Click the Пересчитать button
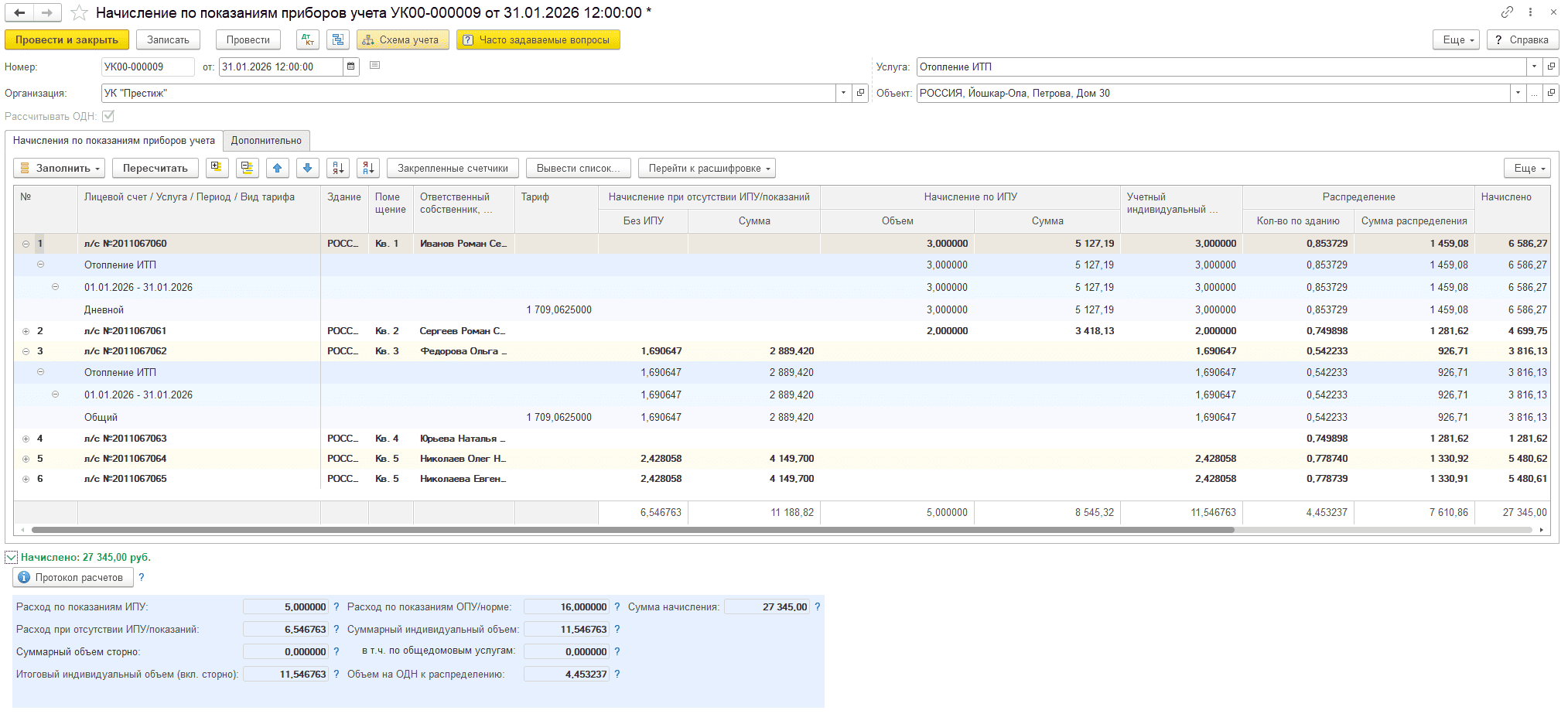 (155, 168)
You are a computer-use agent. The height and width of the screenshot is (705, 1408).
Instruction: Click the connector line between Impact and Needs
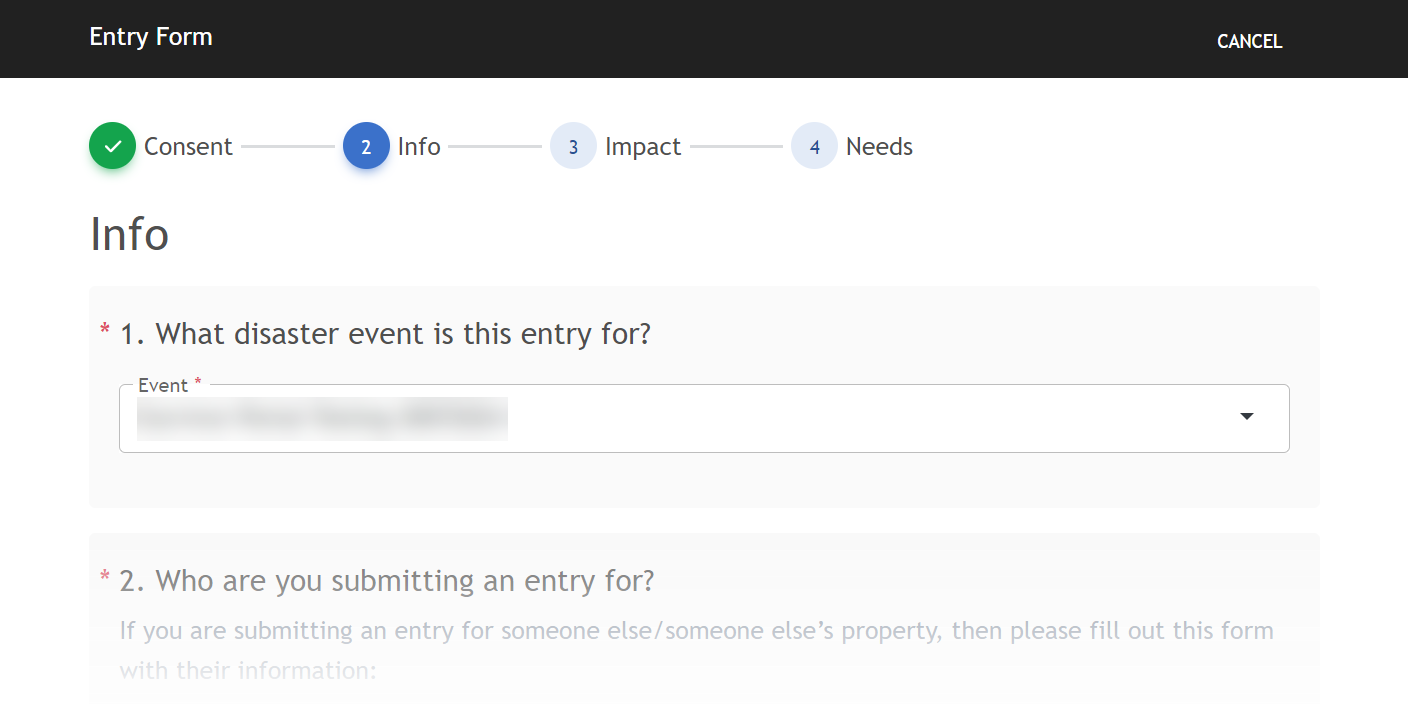(736, 147)
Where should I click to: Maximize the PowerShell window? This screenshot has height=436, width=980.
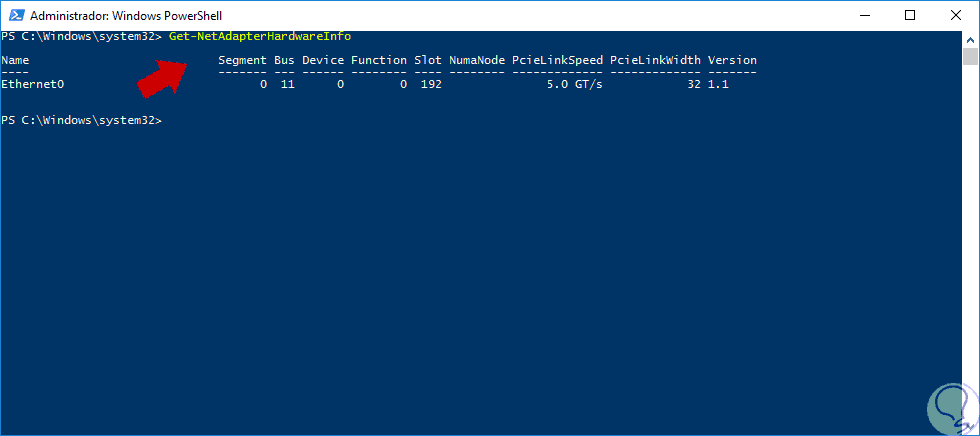click(x=909, y=15)
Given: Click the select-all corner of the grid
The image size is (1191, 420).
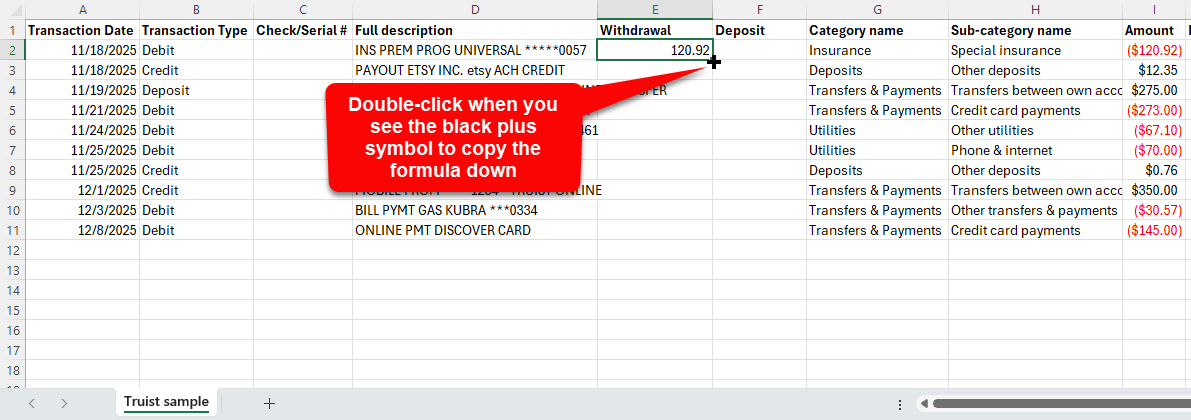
◇ ◇ ◇ ◇
◆ Task statement:
Give an exact copy of the data, and omit any pictures it holds.

◆ Reply to the task:
Click the Пересчитать button
 (155, 168)
You are a computer-use agent. The height and width of the screenshot is (705, 1408).
Instruction: Click the connector line between Impact and Needs
(736, 147)
Where should I click to: Maximize the PowerShell window? This screenshot has height=436, width=980.
click(x=909, y=15)
Given: Click the select-all corner of the grid
The image size is (1191, 420).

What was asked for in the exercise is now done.